Segundo o Conselho Federal de Odontologia, apenas 17 cirurgiões-dentistas estão habilitados em Odontologia Hospitalar no Ceará. No âmbito nacional, o número também é baixo, com 2.120 profissionais registrados. “É importante ressaltar que o dentista que atua nas UTIs está integrado com as equipes multidisciplinares sempre buscando a melhoria da qualidade de vida dos pacientes e a desospitalização deles”, detalha o coordenador da Comissão de Odontologia Hospitalar do CFO Keller De Martini.

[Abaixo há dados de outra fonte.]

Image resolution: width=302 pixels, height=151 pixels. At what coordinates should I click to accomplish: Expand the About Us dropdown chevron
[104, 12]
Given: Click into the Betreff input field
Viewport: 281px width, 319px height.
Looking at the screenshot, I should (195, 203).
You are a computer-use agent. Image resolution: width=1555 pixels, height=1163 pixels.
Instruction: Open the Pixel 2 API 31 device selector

Carla Welch, também conselheira do CRO-CE, ressalta a importância de que haja um número maior de dentistas atuando nos hospitais. “A especialidade de odontologia hospitalar é imprescindível numa equipe multidisciplinar, trazendo um novo olhar sobre questões específicas dos pacientes, inclusive com dentistas realizando pesquisas científicas e tentando entender causas de determinadas lesões bucais, principalmente nos pacientes entubados”.

Projeto de Lei

O Conselho Federal de Odontologia tem se posicionado em defesa da obrigatoriedade de profissionais da área nas unidades de terapia intensiva e de internações prolongadas nos hospitais. Atualmente, o Projeto de Lei 883/2019 que trata do assunto aguarda parecer do relator na Comissão de Seguridade Social e Família (CSSF). Outra proposta semelhante foi vetada pelo presidente Jair Bolsonaro, em 2019, mesmo com aprovação da Câmara dos Deputados e do Senado Federal - a PLC 34/2013.

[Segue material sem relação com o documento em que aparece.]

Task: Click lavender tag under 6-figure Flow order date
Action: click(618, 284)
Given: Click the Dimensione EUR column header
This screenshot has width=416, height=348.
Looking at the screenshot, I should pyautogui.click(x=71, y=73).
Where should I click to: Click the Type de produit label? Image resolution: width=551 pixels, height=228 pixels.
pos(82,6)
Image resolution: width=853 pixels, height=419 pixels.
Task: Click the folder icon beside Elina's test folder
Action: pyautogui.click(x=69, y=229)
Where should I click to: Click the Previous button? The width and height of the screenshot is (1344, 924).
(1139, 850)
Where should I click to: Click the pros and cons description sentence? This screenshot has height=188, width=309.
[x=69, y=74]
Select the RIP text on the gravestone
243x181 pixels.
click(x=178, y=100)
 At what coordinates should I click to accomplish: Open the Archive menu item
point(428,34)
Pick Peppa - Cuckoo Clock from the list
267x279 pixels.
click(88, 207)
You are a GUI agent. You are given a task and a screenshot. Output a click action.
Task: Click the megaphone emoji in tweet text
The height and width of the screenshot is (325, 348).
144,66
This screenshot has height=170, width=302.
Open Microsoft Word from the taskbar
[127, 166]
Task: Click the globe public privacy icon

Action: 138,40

“A ideia do CFO é continuar apoiando essa lei que está tramitando agora e ajustar alguns detalhes em relação ao porquê que ela foi vetada anteriormente, tentando conversar com novas frentes. Paralelo a isso, a gente tem leis municipais e estaduais em alguns lugares do Brasil que dão amparo nesse sentido, mas eu acho que a lei federal seria a cereja do bolo, pois contemplaria uma visão nacional sobre o tema”, esclarece Keller De Martini.